Richard Croucher (1949 – 2022)

Richard Croucher, who died aged 73 on 16 December 2022, was a versatile scholar and talented labour historian who became well-known as a teacher and researcher in the field of employment relations and management studies. He played a prominent part in the field of labour history from the mid-1970s into the 1990s. His books Engineers at War and We Refuse to Starve in Silence constituted a significant contribution to the historiography of labour in the first half of the twentieth century. He worked in adult education teaching trade union activists as a Tutor Organiser for the Workers’ Educational Association (WEA) between 1977 and 1997, held a Senior Research Fellowship at the Cranfield School of Management, Cranfield University, 1998–2005, and was Professor of Comparative Employment Relations at the Middlesex University Business School, London, from 2005 until his untimely death.

A full obituary by John McIlroy and Alan Campbell appears in Labour History Review (2023), 88, (2), 27-41. Read more.

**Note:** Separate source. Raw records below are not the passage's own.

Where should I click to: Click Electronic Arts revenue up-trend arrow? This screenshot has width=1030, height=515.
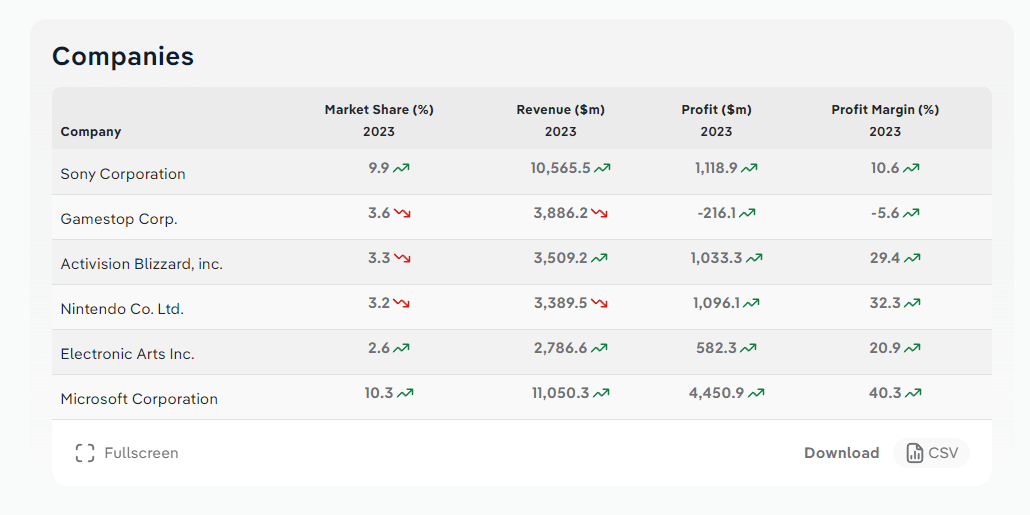pos(600,349)

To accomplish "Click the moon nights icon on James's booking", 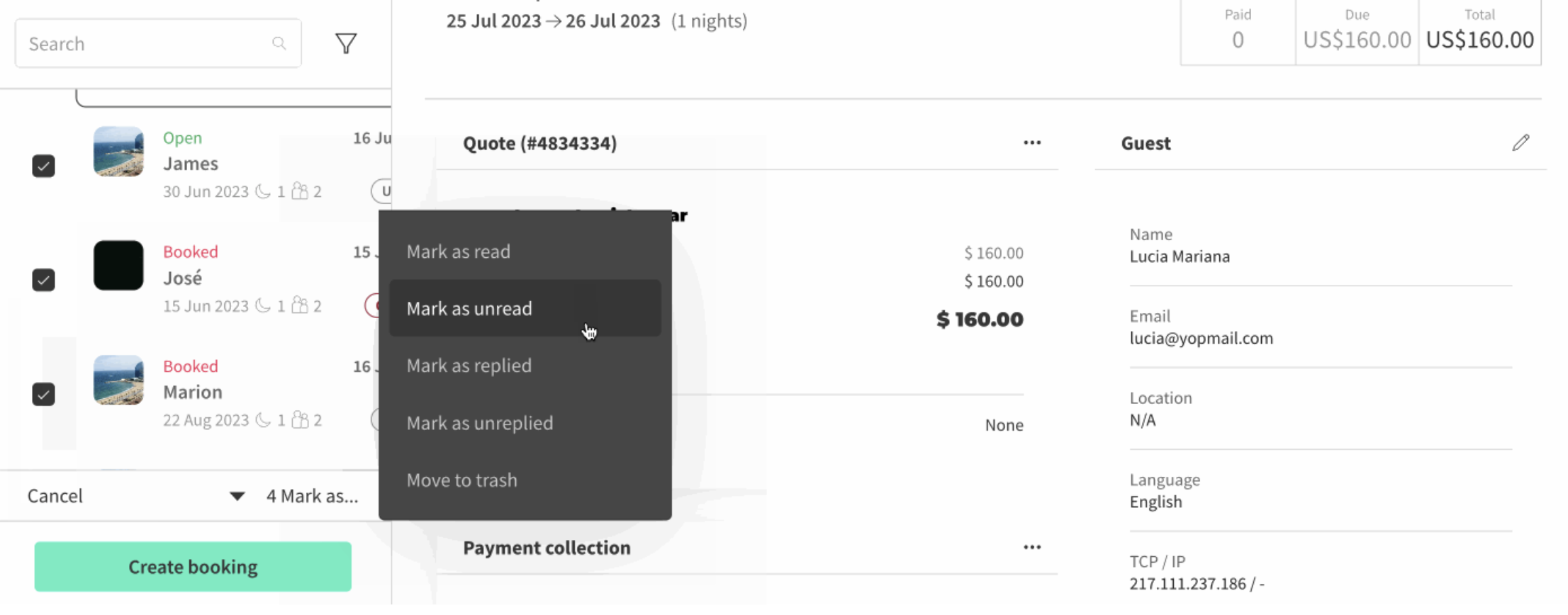I will tap(263, 191).
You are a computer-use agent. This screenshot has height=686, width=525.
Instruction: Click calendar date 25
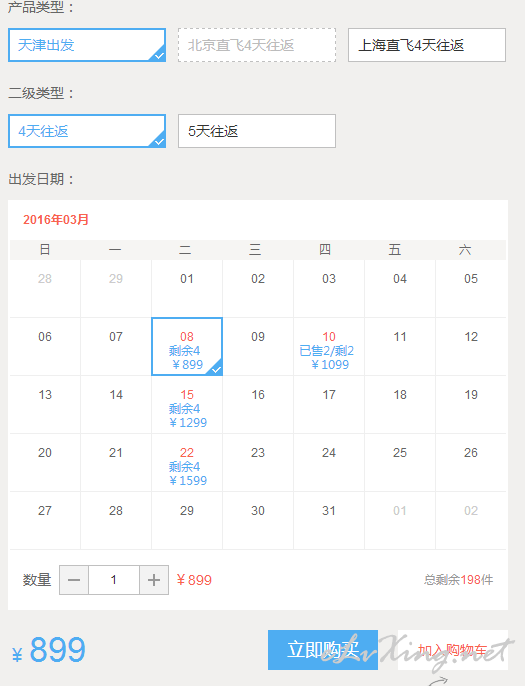(400, 462)
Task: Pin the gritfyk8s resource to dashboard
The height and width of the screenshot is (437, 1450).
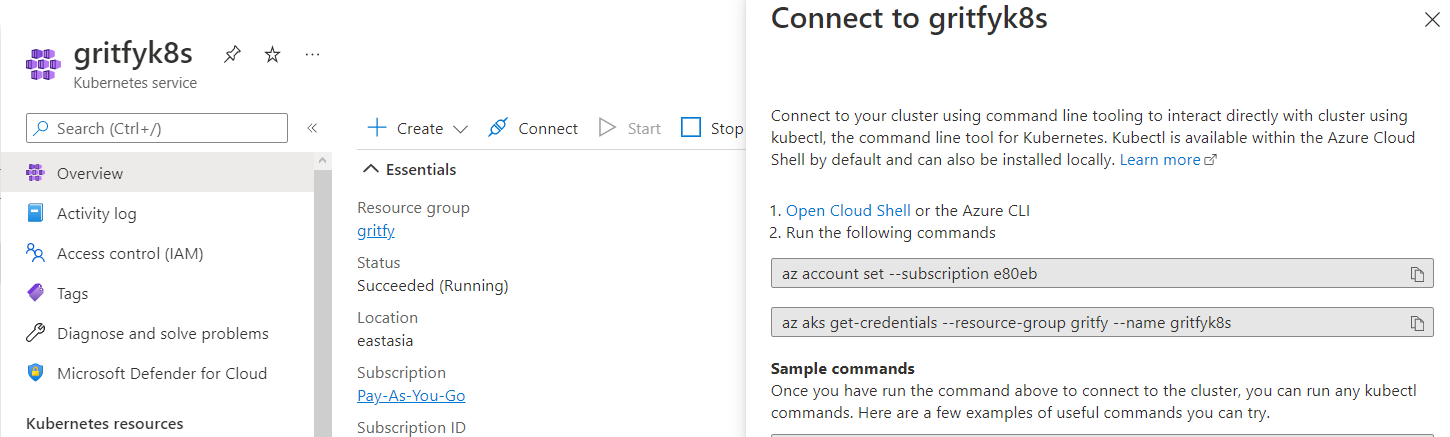Action: point(232,54)
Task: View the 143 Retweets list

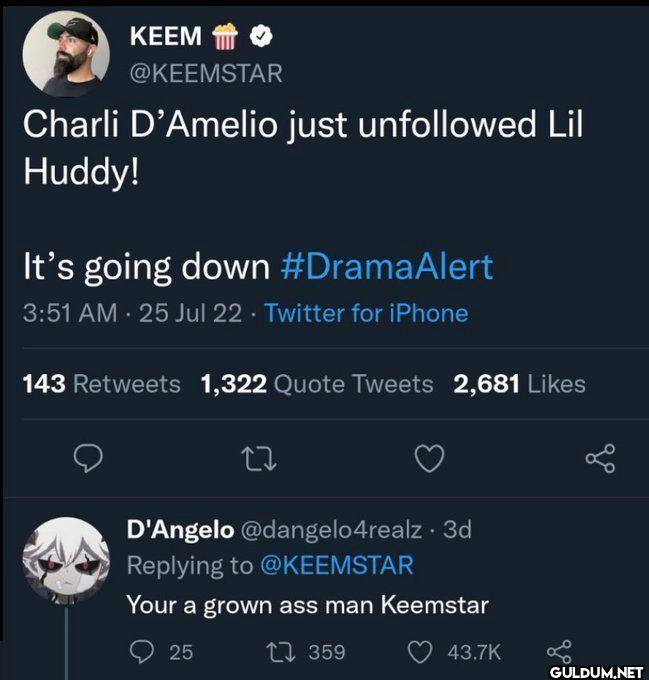Action: (102, 383)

Group photo. Black and white. People standing in two rows facing the camera.
Staff and students, MA in Comparative British and American Labour History, University of Warwick, 1971.
Left to Right. Back row: Bill Moran, Bob Scott, Fred Kaijage, Dennis Toye, Royden Harrison, James Hinton, Alastair Hatchett, Richard Croucher. Front row: Paul Worthman, Pamela James (Centre Secretary), Fred Reid, Ian Hamilton, Alan Campbell.